> Anforderungen
(1) Übersetzen Sie den Satz „Die Zeiten ändern sich, türkische Hochzeiten bleiben.“ aus dem Textauszug ins Englische.
(2) Schreiben Sie aus dem Textauszug die Stelle von „Tiefkühlfrust“ bis einschließlich „gerinnt. Oder doch?“ wortgetreu ab.

> Ausgewählter Textauszug
>>>>

Tiefkühlfrust

Was Sie schon immer über türkische Hochzeiten wissen wollten, aber nicht zu fragen wagten: Yüksel Yavuz' Film „Aprilkinder“ blickt ironisch in Abgründe  ■ Von Daniel Bax

Papiertischdecken, Plastikbecher und Knabberzeug, grelle Beleuchtung und dröhnende Musik – türkische Hochzeiten in Deutschland sind ein immer gleiches Ritual, streng standardisiert und, trotz Generationswechsels, ein Fels der Kontinuität. Die Zeiten ändern sich, türkische Hochzeiten bleiben. So was kann man eigentlich nicht filmen, ohne daß es zum Klischee gerinnt. Oder doch?

<<<<

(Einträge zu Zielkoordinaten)
>>>>

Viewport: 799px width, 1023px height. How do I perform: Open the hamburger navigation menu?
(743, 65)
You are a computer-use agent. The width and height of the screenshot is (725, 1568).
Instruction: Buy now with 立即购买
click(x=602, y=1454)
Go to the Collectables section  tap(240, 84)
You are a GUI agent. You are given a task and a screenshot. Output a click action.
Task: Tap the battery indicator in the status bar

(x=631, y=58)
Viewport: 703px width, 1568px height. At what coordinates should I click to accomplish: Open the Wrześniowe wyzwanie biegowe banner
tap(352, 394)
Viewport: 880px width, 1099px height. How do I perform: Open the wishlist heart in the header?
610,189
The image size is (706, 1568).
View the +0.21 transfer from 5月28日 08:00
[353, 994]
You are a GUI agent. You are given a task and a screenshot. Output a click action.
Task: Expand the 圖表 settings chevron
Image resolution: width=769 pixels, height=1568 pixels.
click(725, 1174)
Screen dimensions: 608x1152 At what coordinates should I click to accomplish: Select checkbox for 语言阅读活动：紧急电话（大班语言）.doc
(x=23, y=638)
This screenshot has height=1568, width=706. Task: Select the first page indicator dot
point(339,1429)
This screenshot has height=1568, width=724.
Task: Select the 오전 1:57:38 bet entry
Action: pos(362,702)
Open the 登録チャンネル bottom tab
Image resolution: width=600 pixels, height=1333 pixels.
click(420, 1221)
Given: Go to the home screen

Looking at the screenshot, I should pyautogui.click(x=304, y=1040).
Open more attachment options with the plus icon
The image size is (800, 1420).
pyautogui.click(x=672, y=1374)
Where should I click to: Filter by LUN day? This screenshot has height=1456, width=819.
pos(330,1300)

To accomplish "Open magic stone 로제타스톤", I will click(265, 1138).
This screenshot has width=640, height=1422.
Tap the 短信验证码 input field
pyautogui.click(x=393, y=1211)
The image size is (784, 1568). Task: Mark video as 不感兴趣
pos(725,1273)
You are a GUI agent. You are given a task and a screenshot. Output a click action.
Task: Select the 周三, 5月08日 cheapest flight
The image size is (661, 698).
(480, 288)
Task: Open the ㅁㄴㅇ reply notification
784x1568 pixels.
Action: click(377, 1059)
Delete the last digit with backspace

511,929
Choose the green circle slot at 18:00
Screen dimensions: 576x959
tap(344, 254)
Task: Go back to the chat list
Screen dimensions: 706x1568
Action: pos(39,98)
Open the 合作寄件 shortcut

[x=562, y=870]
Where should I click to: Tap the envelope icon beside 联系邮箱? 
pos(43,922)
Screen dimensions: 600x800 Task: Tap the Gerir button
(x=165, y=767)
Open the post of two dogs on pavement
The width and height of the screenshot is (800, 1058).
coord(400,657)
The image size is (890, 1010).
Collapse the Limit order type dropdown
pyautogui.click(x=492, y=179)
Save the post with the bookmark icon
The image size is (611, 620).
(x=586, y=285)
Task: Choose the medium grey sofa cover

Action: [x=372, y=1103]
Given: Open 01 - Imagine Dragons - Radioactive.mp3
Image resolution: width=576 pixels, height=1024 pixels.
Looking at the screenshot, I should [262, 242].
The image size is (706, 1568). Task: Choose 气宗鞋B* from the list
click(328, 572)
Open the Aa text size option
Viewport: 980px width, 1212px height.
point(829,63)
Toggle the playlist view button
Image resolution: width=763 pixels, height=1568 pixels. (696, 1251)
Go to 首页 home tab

<<<<

> Erwartete Antworten
(1) Times change, Turkish weddings remain.

(2)
Tiefkühlfrust

Was Sie schon immer über türkische Hochzeiten wissen wollten, aber nicht zu fragen wagten: Yüksel Yavuz' Film „Aprilkinder“ blickt ironisch in Abgründe  ■ Von Daniel Bax

Papiertischdecken, Plastikbecher und Knabberzeug, grelle Beleuchtung und dröhnende Musik – türkische Hochzeiten in Deutschland sind ein immer gleiches Ritual, streng standardisiert und, trotz Generationswechsels, ein Fels der Kontinuität. Die Zeiten ändern sich, türkische Hochzeiten bleiben. So was kann man eigentlich nicht filmen, ohne daß es zum Klischee gerinnt. Oder doch?